Wie die Bundespolizei mitteilt, mussten Beamte am Mittwochabend zwei jungen Männern im Nürnberger Hauptbahnhof Erste Hilfe leisten. Aufgrund des Konsums von Kräutermischungen waren die beiden 22- und 23-Jährigen zusammengebrochen. Mitarbeiter der Bahn hatten die beiden jungen Männer zunächst gefunden und dann die Polizisten informiert.

Wie sich herausstellte, hatten die beiden zuvor eine Kräutermischung geraucht. Die jungen Männer waren orientierungslos und nicht mehr in der Lage, sich auf den Beinen zu halten. Daraufhin alarmierten die Beamten einen Notarzt. Dieser ließ die beiden Drogenkonsumenten zur ärztlichen Behandlung in eine Klinik bringen.
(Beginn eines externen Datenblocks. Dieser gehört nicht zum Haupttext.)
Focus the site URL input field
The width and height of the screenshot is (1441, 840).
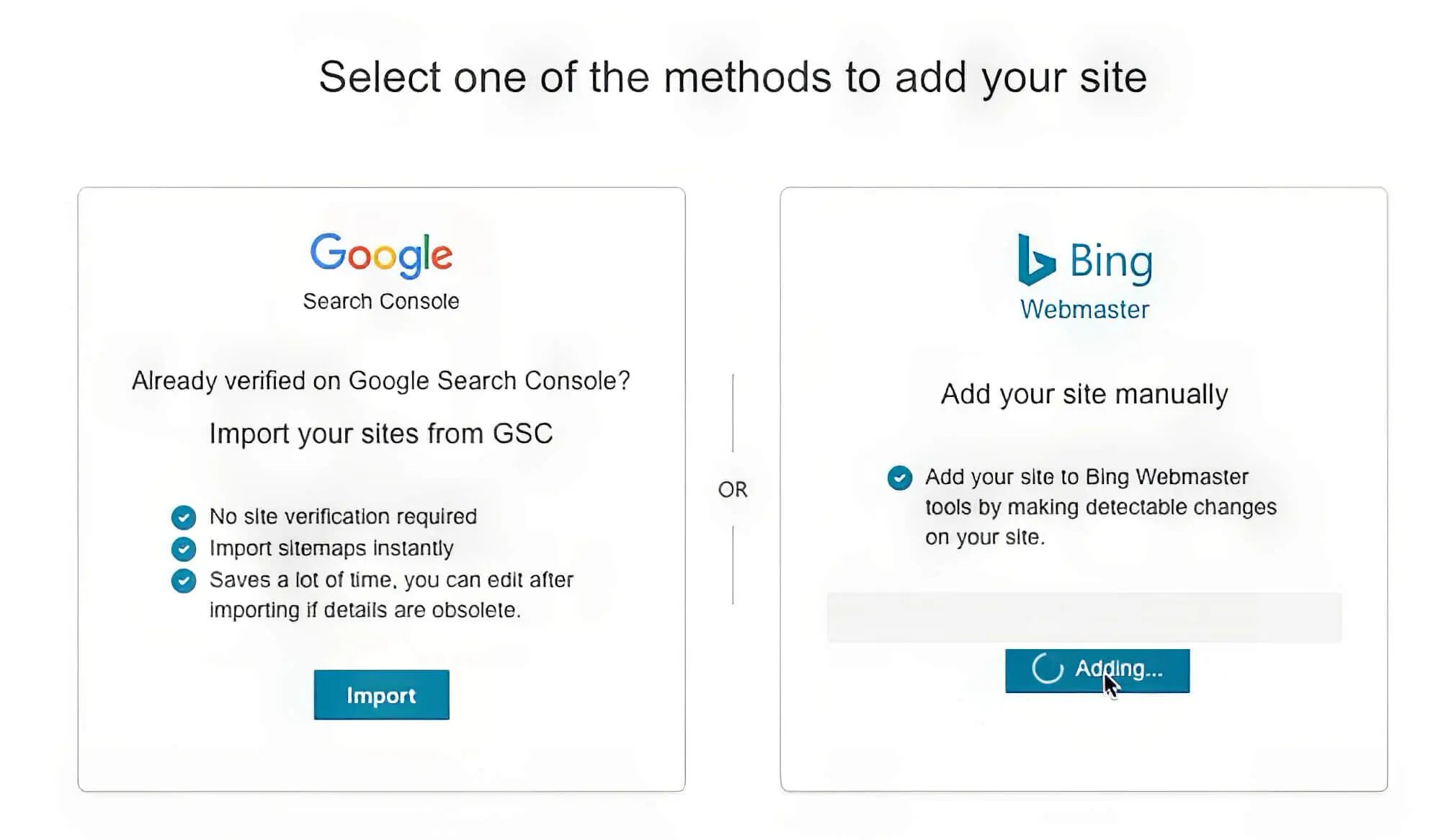pos(1084,617)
Zum wiederholten Male kam es zu einem Rettungsdiensteinsatz nach dem Konsum von sogenannten "Kräutermischungen". Aus diesem Anlass warnt die Polizei vor dem Konsum der sogenannten "Legal High"-Produkte.

Appel der Polizei

Die Kräutermischungen können in weiten Teilen legal erworben werden, jedoch sind mit dem Konsum der meist unerforschten Substanzen unkalkulierbare, gesundheitliche Risiken, bis hin zur Lebensgefahr, verbunden. Die zuständige Landespolizei berichtet, dass Konsumenten schon mit Kreislaufversagen, Ohnmacht, Psychosen, Wahnvorstellungen, Muskelzerfall bis hin zu drohendem Nierenversagen in Krankenhäusern notfallmedizinisch behandelt werden mussten. Sie appelliert: Schenken Sie Verharmlosungen des Konsums keinen Glauben - schützen Sie sich und andere mit einem klaren "Nein" zu Kräutermischungen.